No segundo semestre Tutu o internou em uma clínica de luxo e foi com os filhos para os Estados Unidos. Jânio passou seus últimos meses nessa clínica. Ao contrário do que se pensa, a mudança para a clínica, pelo menos em termos práticos, foi benéfica. No flat não havia infra-estrutura para alguém passando por problemas tão graves e ele acabava sendo levado ao Einstein periodicamente, em momentos de crise. Não fosse o bastante, Tutu era excessivamente liberal com visitas, e além da pletora de enfermeiros e parentes com quem ele não tinha qualquer afinidade ou afeto, havia políticos e estranhos dos mais variados tipos incomodando-o a toda hora. Jânio detestava isso.

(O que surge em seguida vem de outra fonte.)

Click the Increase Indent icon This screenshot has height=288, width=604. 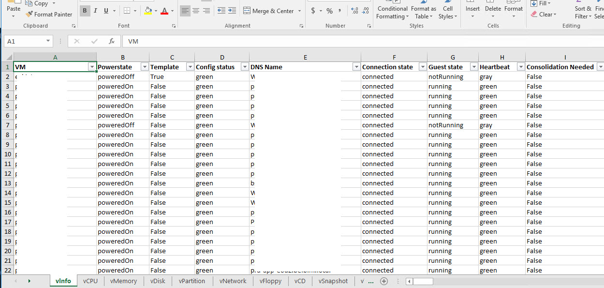232,11
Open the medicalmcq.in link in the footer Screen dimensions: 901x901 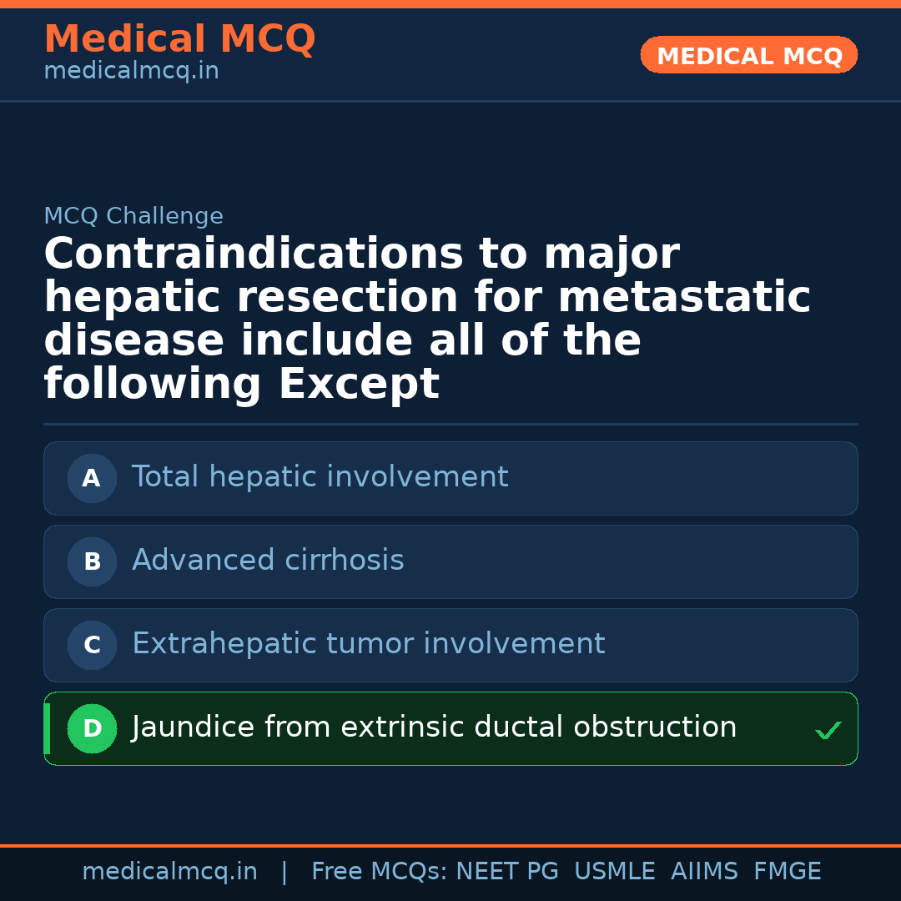[169, 872]
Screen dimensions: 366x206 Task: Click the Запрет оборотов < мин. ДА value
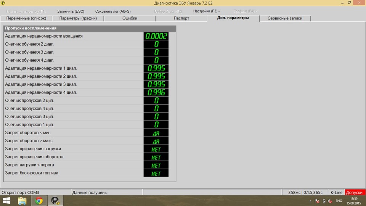[156, 133]
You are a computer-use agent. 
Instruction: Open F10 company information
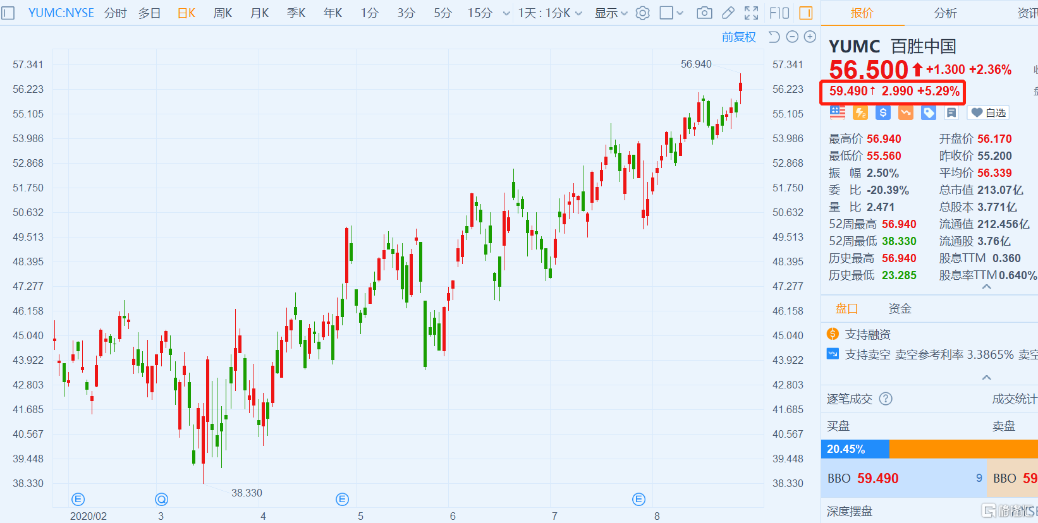(x=779, y=13)
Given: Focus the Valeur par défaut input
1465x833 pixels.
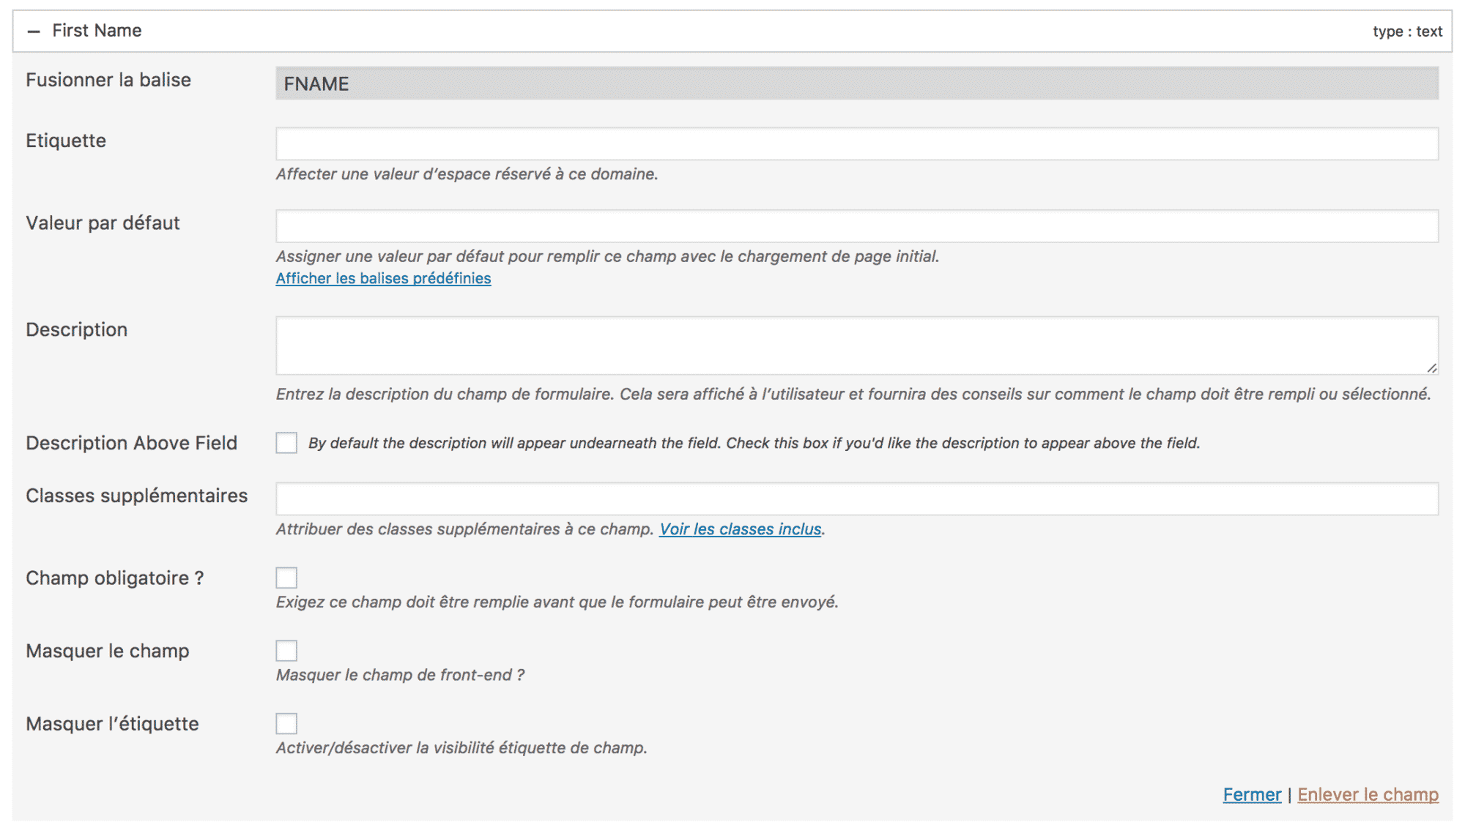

Na clínica a observação passou a ser constante e as visitas eram cuidadosamente escolhidas. Isso foi bom na medida em que afastou inconvenientes, mas não de todo necessária, porque já há algum tempo ele vinha experimentando a absoluta solidão de seu ocaso. Amigos da política não existiam fora da política. Amigos que ele de fato considerava como tais, estavam mortos ou tinham suas próprias concepções de amizade. Perguntei certa vez a Joel Silveira se ele o visitara no fim. A resposta: "Não. Não gosto de ver meus amigos morrendo". Jair Carvalho Monteiro, arrasado depois de uma visita à Acutiranha, pouco antes da morte de Eloá, me deu resposta semelhante.

Sozinho, e aos poucos, Jânio foi partindo. Algumas despedidas, a Zé Aparecido, fiel e presente até o fim, a Saulo Ramos, que o visitou uma vez, a pouquíssimos outros. No fim de 91 e início de 92 Jânio não estava mais lá. Aquilo era um boneco. Seu último aniversário foi deprimente. Brasil Vita e Altino Machado, amigos de uma vida inteira, roçando ombros com gente que Jânio mal conhecia. Alguém teve a idéia cretina de lhe dar um filhote de cachorro!... Jânio estava inerme, imóvel, torto, acabado. Uma coisa patética, terrível. Um crime terem tirado fotos disso. Nunca a decrepitude de um homem público foi tão explorada, tão aviltada.

Ele não merecia esse fim. Quaisquer que tenham sido seus pecados, ele os pagou em vida. Pouco mais de vinte dias depois, em 16 de fevereiro de 1992, o sofrimento de seu corpo acabou. Jânio morreu.

Virou, na morte, aquilo que já era em vida: uma lenda.